[start of Working data]

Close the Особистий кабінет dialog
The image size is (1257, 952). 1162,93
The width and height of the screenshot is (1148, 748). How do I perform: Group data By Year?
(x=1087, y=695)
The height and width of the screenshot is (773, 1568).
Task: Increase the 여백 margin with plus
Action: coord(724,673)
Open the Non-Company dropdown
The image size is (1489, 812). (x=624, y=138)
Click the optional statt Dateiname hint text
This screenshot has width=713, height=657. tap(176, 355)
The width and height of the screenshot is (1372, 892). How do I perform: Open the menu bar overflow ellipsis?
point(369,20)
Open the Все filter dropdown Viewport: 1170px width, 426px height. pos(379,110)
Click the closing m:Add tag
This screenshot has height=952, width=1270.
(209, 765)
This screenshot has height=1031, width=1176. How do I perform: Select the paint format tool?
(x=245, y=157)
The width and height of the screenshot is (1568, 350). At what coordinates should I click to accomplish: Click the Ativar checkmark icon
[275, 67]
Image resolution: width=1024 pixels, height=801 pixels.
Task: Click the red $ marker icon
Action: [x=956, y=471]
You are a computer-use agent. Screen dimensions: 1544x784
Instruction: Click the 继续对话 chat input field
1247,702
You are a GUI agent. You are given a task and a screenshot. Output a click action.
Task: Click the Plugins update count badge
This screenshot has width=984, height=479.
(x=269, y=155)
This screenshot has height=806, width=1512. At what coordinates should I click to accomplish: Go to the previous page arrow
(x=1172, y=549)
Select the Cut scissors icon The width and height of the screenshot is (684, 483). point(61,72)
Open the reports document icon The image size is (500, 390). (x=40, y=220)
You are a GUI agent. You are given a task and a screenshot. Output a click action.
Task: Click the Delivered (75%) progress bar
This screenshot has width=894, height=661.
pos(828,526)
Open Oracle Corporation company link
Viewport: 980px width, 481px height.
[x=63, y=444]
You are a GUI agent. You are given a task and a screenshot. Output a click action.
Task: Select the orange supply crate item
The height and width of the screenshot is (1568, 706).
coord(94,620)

[end of Working data]

Update the entries by changing each "GUI agent" to "interface agent" and keeping everything else the same.

(Correct answer):
Close the Особистий кабінет dialog
The image size is (1257, 952). 1162,93
The width and height of the screenshot is (1148, 748). How do I perform: Group data By Year?
(x=1087, y=695)
The height and width of the screenshot is (773, 1568).
Task: Increase the 여백 margin with plus
Action: coord(724,673)
Open the Non-Company dropdown
The image size is (1489, 812). (x=624, y=138)
Click the optional statt Dateiname hint text
This screenshot has width=713, height=657. tap(176, 355)
The width and height of the screenshot is (1372, 892). How do I perform: Open the menu bar overflow ellipsis?
point(369,20)
Open the Все filter dropdown Viewport: 1170px width, 426px height. pos(379,110)
Click the closing m:Add tag
This screenshot has height=952, width=1270.
(209, 765)
This screenshot has height=1031, width=1176. How do I perform: Select the paint format tool?
(x=245, y=157)
The width and height of the screenshot is (1568, 350). At what coordinates should I click to accomplish: Click the Ativar checkmark icon
[275, 67]
Image resolution: width=1024 pixels, height=801 pixels.
Task: Click the red $ marker icon
Action: [x=956, y=471]
You are a computer-use agent. Screen dimensions: 1544x784
Instruction: Click the 继续对话 chat input field
1247,702
You are a interface agent. You are given a task and a screenshot. Output a click action.
Task: Click the Plugins update count badge
This screenshot has width=984, height=479.
(x=269, y=155)
This screenshot has height=806, width=1512. At what coordinates should I click to accomplish: Go to the previous page arrow
(x=1172, y=549)
Select the Cut scissors icon The width and height of the screenshot is (684, 483). point(61,72)
Open the reports document icon The image size is (500, 390). (x=40, y=220)
You are a interface agent. You are given a task and a screenshot. Output a click action.
Task: Click the Delivered (75%) progress bar
This screenshot has width=894, height=661.
pos(828,526)
Open Oracle Corporation company link
Viewport: 980px width, 481px height.
[x=63, y=444]
You are a interface agent. You are given a task and a screenshot. Output a click action.
Task: Select the orange supply crate item
The height and width of the screenshot is (1568, 706).
coord(94,620)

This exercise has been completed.